Stress dynamically modulates neuronal autophagy to gate depression onset

Article

Yang, Liang; Guo, Chen; Zheng, Zhiwei; Dong, Yiyan; Xie, Qifeng; Lv, Zijian; Li, Min; Lu, Yangyang; Guo, Xiaonan; Deng, Rongshan; Liu, Yiqin; Feng, Yirong; Mu, Ruiqi; Zhang, Xuliang; Ma, Huan; Chen, Zhong; Zhang, Zhijun; Dong, Zhaoqi; Yang, Wei; Zhang, Xiangnan; Cui, Yihui

Zhejiang University; Zhejiang University; Zhejiang University; Zhejiang University; Zhejiang University; Zhejiang University; Zhejiang University; Zhejiang University; Zhejiang University; Zhejiang University; Zhejiang Chinese Medical University; Southeast University - China; Chinese Academy of Sciences; Shenzhen Institute of Advanced Technology, CAS; Capital Medical University

Nature

0028-2751

10.1038/s41586-025-08807-4

2025-05-08

Chronic stress remodels brain homeostasis, in which persistent change leads to depressive disorders1. As a key modulator of brain homeostasis2, it remains elusive whether and how brain autophagy is engaged in stress dynamics.
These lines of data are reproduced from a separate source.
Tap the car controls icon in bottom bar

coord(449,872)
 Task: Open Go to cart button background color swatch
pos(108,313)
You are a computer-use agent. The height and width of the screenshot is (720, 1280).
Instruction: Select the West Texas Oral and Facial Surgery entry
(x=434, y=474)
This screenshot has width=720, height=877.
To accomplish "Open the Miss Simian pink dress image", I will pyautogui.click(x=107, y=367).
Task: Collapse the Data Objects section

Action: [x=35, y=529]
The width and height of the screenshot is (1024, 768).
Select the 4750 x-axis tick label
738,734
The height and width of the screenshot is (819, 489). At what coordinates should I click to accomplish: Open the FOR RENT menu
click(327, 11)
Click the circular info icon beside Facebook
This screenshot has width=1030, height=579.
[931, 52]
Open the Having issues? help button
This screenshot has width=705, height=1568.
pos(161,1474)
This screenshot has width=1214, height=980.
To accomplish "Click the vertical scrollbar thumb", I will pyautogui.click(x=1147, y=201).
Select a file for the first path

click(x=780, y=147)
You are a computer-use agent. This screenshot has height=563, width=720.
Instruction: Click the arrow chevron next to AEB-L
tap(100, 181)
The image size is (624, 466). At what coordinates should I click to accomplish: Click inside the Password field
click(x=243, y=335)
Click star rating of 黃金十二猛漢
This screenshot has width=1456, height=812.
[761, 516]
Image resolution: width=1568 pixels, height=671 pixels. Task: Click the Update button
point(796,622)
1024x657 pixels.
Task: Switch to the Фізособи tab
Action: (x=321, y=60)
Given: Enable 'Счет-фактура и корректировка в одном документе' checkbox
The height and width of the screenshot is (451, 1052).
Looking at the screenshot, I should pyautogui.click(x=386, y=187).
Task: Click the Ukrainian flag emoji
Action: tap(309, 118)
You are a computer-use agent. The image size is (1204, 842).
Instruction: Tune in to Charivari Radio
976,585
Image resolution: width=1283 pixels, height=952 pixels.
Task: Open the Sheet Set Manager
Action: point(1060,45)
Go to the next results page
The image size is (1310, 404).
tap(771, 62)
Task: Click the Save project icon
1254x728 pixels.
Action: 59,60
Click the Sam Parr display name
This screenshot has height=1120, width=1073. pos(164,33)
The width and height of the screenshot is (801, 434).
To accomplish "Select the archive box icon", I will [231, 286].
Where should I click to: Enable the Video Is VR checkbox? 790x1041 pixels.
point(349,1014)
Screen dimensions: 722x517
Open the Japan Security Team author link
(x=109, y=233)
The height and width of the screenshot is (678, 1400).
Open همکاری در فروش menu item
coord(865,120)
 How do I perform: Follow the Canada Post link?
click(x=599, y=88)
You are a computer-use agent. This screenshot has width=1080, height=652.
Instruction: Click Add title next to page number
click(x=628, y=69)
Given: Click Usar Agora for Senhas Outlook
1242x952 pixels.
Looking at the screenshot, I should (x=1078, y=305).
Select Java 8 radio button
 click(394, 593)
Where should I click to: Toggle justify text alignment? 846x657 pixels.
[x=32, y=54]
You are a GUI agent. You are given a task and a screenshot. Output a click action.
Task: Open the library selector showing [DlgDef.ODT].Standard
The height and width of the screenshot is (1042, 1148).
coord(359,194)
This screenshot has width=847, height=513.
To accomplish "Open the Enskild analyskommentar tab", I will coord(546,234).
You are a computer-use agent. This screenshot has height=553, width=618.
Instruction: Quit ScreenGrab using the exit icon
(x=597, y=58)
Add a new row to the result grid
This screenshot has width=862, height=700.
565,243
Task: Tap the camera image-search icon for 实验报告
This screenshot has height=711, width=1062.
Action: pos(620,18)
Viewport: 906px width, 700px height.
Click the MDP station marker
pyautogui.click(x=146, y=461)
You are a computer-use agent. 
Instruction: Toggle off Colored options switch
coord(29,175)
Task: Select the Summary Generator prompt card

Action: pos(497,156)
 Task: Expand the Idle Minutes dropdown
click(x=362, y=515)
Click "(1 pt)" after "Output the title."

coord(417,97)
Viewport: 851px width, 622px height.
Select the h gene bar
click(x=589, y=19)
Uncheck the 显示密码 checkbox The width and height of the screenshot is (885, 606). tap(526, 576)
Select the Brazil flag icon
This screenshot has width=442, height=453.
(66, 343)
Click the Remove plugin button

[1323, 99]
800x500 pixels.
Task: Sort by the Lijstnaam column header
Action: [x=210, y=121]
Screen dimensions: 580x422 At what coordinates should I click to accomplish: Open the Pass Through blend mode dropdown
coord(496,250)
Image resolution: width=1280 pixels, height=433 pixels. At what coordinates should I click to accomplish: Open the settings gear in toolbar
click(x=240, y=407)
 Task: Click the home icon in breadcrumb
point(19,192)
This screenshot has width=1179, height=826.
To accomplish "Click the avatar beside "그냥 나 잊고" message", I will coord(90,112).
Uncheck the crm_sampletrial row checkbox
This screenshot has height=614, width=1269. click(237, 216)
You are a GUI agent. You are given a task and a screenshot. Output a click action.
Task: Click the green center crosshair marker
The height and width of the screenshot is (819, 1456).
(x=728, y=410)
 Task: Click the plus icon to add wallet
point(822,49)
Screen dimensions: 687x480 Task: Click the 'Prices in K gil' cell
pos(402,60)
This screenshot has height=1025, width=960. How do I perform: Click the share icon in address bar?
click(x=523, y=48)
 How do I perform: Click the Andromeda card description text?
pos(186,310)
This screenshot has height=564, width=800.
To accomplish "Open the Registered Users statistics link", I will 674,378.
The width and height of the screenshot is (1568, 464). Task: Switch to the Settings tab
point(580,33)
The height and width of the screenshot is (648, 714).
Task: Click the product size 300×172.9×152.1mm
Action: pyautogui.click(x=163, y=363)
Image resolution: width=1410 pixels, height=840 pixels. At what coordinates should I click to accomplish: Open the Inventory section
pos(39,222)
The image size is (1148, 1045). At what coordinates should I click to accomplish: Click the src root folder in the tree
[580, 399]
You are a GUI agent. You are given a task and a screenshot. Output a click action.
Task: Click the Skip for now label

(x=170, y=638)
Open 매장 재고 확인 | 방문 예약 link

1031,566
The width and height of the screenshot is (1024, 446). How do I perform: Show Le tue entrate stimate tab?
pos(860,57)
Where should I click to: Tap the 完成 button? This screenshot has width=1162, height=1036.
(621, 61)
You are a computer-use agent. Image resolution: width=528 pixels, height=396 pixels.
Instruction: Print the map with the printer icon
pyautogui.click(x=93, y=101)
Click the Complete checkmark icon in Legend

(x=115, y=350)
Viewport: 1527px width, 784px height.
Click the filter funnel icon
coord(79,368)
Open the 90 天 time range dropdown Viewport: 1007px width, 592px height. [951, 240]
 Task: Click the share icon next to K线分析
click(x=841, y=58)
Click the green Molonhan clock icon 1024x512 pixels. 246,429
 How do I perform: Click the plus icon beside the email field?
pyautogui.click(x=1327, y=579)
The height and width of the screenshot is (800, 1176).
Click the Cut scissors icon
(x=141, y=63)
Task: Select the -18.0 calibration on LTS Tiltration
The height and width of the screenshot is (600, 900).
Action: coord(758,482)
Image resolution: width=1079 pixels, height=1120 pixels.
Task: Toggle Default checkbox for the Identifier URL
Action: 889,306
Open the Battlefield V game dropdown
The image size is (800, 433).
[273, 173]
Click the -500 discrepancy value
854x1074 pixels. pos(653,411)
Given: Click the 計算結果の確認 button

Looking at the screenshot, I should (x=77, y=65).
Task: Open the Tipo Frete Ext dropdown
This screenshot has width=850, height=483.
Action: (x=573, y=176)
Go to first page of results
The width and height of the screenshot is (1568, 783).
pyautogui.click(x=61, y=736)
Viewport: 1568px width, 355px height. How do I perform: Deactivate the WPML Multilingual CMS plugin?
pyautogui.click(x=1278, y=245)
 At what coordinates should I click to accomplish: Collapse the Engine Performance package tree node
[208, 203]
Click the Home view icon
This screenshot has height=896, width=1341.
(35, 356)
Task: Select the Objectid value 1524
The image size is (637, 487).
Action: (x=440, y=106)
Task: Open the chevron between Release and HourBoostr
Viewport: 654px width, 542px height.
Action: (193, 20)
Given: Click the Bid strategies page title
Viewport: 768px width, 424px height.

Here we discover that acute stress activates, whereas chronic stress suppresses, autophagy mainly in the lateral habenula (LHb). Systemic administration of distinct antidepressant drugs similarly restores autophagy function in the LHb, suggesting LHb autophagy as a common antidepressant target. Genetic ablation of LHb neuronal autophagy promotes stress susceptibility, whereas enhancing LHb autophagy exerts rapid antidepressant-like effects. LHb autophagy controls neuronal excitability, synaptic transmission and plasticity by means of on-demand degradation of glutamate receptors. Collectively, this study shows a causal role of LHb autophagy in maintaining emotional homeostasis against stress. Disrupted LHb autophagy is implicated in the maladaptation to chronic stress, and its reversal by autophagy enhancers provides a new antidepressant strategy.